Vijayanagara and Nayak.

From the mid-fourteenth century until the late seventeenth the Tamil country was held by the Vijayanagara empire and its Nayak feudatories. The Thanjavur Nayaks (1532 – 1673) are the period's most visible custodians at Brihadeeswara. Their major intervention is in the painting program: most of the surface murals visible today in the ambulatory are Nayak-era overpaintings, applied directly over the eleventh-century Chola frescoes that survive beneath them.

Other Nayak additions include the eastern gopuram (an entrance gateway that postdates the Chola original), several pavilion structures in the outer courtyard, and the elaborately carved Subrahmanya shrine — a free-standing temple within the precinct, completed under Achyutappa Nayak in the late sixteenth century.

Maratha custodianship.

In 1673 the Maratha general Venkoji, half-brother of Shivaji, took Thanjavur from the Madurai Nayaks. The Bhonsle line of Marathas held Thanjavur for the next 182 years — until 1855, when the British annexed the kingdom under the doctrine of lapse. The Maratha period produced the Saraswathi Mahal Library, the present palace complex, and the famous Thanjavur painting school. At Brihadeeswara it produced two substantial contributions: the Maratha mandapa added in the outer courtyard, and an extensive eighteenth-century repainting of the inner sanctum walls.

Under the Marathas the temple continued to function as the principal Saiva shrine of the kingdom, with daily worship maintained from royal endowments. Serfoji II (r. 1798 – 1832) — the great library-builder and patron of letters — is the most visible single Maratha patron on record.

The colonial survey.

The British administrative interest in the temple began with Colin Mackenzie's survey of the South Indian temples in 1808 – 1814 and continued through the founding of the Archaeological Survey of India in 1861. The first detailed measured drawings of the vimana were made by James Burgess in the 1880s; the first complete photographic record was the 1933 ASI survey conducted by S. R. Balasubrahmanyam.

In 1933 the ASI conservator F. H. Gravely's team also discovered, during cleaning of the inner ambulatory walls, that the Nayak-era murals were applied over older paintings. The earlier layer — the surviving eleventh-century Chola fresco program — was documented in a series of campaigns between 1933 and 1953.

UNESCO and after.

Brihadeeswara was inscribed on the UNESCO World Heritage List in 1987 as a stand-alone property. In 2004 the site was extended to include Gangaikonda Cholapuram (1035) and Airavatesvara at Darasuram (1166), and renamed the “Great Living Chola Temples”. The group is one of the few World Heritage properties whose “living” status — continuous functioning religious use over a thousand years — is part of its formal Outstanding Universal Value.

The millennium year.

2010 marked the temple's thousandth year. The Tamil Nadu state government and the ASI ran a multi-year millennium conservation programme between 2007 and 2012, beginning with Pierre Pichard's structural recommendations of 1995 and extending to full photogrammetric documentation of the vimana exterior. The 2012 ASI survey is the authoritative measurement source for the temple's dimensions as quoted in modern editorial work.

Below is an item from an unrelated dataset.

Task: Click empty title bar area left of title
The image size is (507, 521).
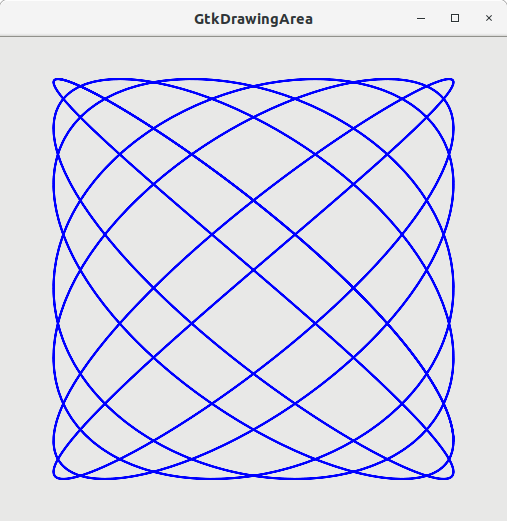Action: [x=97, y=19]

On the “living” designation

The phrase “Great Living Chola Temples” is not honorific. It refers to the continuous, daily, unbroken Saiva Agamic worship at all three sites since their consecration — a status no other UNESCO temple property in India can match.

Today

The temple is administered by the Hindu Religious and Charitable Endowments Department of the Tamil Nadu government, with structural conservation under the ASI. Daily worship continues on the six-pooja schedule fixed by the Agamic texts; the major annual festival is Maha Shivaratri, in February or March, when the temple stays open through the night and the procession deity is carried out into the courtyard.

Visitor numbers are now in the millions a year — somewhere between 1.5 and 2.5 million annual visitors as of the most recent state tourism figures. The temple is free to enter, open daily from 06:00 to 12:30 and again from 16:00 to 20:30, and remains the single most-visited monument in Tamil Nadu after the Meenakshi temple at Madurai.